Phelps flirted with the idea of making another comeback to compete in Tokyo. He’s only 35, after all, and still has seven world records. As he says himself, he is in much better form than he was in 2014 when he first came out of retirement. Back then, he had such a serious bout of depression that he hardly trained. Today, he still gets up before dawn and goes for a three-hour training session: either to the gym or to swim. “Water is still the place where I find peace, where thoughts can flow freely and slowly through my head. But I don’t want to race any longer,” he said in one of his interviews.

He claims that he only does butterfly now when his son Boomer asks him to, by mimicking the circular movements of the arms over his head. “Then I can do a few lengths,” he smiles.

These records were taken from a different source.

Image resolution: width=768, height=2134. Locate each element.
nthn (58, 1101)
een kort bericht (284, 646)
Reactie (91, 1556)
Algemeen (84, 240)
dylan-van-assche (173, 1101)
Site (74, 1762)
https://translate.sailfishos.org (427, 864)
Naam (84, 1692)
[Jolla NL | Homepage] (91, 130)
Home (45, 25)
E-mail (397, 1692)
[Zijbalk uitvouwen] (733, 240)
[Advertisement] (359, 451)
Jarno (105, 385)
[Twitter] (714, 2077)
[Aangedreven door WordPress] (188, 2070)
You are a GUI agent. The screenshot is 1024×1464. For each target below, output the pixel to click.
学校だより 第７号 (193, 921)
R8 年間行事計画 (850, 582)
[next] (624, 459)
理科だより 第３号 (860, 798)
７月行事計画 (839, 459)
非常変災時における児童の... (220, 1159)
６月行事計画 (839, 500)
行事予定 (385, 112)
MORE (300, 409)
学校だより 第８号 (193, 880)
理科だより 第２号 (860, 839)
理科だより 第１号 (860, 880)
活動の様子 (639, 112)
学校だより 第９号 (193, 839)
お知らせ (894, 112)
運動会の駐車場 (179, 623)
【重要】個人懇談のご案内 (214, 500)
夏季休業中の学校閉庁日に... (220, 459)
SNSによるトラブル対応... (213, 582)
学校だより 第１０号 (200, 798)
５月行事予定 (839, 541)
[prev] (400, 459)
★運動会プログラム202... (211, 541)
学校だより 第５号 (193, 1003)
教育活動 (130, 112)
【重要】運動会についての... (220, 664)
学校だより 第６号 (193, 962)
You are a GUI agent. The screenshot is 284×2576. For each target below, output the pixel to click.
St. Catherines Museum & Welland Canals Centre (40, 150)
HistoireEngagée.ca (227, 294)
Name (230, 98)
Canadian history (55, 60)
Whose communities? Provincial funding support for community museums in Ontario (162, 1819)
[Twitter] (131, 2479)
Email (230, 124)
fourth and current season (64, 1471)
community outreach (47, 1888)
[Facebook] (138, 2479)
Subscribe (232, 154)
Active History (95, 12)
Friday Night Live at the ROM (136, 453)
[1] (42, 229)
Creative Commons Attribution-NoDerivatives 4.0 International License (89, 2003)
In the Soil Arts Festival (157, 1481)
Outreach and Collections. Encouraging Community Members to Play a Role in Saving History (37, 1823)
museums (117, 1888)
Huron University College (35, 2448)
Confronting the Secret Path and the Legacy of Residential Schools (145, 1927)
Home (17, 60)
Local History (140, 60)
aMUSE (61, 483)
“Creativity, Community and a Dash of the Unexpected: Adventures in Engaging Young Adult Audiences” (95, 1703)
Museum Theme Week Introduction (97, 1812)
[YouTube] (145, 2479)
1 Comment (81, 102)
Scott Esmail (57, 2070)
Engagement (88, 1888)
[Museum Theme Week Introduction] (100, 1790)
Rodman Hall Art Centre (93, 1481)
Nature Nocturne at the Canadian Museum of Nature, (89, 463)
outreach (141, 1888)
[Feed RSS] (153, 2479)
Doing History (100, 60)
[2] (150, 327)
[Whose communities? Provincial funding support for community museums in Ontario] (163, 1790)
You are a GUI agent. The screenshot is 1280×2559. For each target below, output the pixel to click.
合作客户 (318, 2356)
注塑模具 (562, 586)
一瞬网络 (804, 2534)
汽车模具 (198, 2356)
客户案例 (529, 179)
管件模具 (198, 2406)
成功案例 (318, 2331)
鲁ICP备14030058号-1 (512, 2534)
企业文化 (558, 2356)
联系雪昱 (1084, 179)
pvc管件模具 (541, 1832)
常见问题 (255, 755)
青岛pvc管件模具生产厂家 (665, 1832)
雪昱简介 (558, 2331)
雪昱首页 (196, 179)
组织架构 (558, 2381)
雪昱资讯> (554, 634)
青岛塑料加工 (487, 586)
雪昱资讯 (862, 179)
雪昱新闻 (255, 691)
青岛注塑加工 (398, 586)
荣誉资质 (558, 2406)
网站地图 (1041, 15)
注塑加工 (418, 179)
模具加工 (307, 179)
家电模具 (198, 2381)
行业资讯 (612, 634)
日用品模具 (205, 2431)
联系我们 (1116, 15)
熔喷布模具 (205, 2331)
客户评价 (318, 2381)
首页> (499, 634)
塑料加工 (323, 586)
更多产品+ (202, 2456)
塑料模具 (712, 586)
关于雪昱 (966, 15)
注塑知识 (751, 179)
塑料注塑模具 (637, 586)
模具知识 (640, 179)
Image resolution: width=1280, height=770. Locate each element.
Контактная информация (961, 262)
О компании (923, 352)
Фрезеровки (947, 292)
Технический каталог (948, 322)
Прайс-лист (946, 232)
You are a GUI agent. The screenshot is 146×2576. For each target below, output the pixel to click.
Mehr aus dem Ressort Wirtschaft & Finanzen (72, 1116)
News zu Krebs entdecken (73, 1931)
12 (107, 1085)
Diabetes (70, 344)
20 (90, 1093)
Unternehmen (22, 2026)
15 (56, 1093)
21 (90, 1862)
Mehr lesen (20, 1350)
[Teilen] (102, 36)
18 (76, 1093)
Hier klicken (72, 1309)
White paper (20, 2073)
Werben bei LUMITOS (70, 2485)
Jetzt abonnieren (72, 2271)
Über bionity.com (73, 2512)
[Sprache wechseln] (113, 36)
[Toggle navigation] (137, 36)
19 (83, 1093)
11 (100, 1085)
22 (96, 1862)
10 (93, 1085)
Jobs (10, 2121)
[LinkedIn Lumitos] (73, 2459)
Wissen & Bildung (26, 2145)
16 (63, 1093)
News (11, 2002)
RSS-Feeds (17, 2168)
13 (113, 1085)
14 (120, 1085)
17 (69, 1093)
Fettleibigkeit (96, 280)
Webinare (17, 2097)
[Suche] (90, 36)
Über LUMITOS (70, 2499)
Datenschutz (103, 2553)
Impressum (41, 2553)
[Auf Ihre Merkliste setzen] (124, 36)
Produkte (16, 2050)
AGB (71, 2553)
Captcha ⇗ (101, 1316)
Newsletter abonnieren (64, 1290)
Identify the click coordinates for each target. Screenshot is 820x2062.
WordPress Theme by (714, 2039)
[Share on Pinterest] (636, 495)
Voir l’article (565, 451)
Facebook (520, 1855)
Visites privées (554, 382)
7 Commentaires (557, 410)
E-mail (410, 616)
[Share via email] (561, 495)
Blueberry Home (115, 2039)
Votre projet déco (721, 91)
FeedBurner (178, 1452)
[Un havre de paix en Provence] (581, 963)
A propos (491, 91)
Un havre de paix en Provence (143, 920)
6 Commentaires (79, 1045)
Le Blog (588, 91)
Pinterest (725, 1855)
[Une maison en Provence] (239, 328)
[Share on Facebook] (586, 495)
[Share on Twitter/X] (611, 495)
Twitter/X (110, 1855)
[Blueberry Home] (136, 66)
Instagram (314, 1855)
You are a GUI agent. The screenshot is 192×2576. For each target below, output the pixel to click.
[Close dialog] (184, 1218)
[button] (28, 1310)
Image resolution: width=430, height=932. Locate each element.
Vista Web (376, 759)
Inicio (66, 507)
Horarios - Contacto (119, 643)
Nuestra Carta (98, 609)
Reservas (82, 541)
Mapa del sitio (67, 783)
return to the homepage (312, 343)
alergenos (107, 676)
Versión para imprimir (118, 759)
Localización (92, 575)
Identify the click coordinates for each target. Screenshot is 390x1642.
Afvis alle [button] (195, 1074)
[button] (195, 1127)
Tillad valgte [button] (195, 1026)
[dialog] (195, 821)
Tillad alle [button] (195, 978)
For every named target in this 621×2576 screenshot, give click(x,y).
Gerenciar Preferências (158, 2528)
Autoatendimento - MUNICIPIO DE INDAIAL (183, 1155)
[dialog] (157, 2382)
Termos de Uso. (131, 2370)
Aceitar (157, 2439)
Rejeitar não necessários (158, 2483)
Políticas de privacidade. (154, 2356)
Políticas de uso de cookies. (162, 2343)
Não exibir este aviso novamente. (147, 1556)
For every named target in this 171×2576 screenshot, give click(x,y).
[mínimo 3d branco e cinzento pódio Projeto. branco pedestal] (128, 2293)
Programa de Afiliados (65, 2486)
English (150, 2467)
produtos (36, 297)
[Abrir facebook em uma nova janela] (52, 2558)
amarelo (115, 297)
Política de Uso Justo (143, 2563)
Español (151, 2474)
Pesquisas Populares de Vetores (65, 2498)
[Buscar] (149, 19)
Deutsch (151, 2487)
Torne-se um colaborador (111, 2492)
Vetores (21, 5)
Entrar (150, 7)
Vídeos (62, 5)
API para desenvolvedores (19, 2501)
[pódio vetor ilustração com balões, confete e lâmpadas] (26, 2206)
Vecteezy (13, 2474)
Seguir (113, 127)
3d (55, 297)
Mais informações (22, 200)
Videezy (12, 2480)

Today, the American is the face of many organizations, programmes and campaigns about mental health. When he was at his peak, very few people were aware of his bouts of anxiety and depression. Now he teaches others not to repeat his mistakes; not to keep it all inside, to have the courage to talk about their feelings. “Communication is something I am still learning. I discovered it only once I turned 30, but better late than never,” said Phelps, adding, “I never thought that people would want to listen to me. It is incredible that my voice has some impact. After my lectures, people begin to understand that talking about one’s feelings is good, that it is OK not to feel OK, and that one can deal with mental health problems.”

These days he has less and less difficulties with communicating. Several months ago, the 23-times Olympic champion and 34-times World Champion explained in an interview that the pandemic has stolen his joy in life and that once again he is going through a serious episode of depression. He underlined that when he is going through this, he is not a particularly good father or husband. He gets easily irritated and experiences relapses of anxiety. But at the same time, he declared that he had gone back again to specialists for help and encourages all others who are also frightened by the isolation and the threat of the virus to do the same.

During his conversation with Axelrod, Phelps said: “I am extraordinarily grateful, that I didn’t take my own life.” That this extraordinary athlete is still with us, we can all be grateful, too.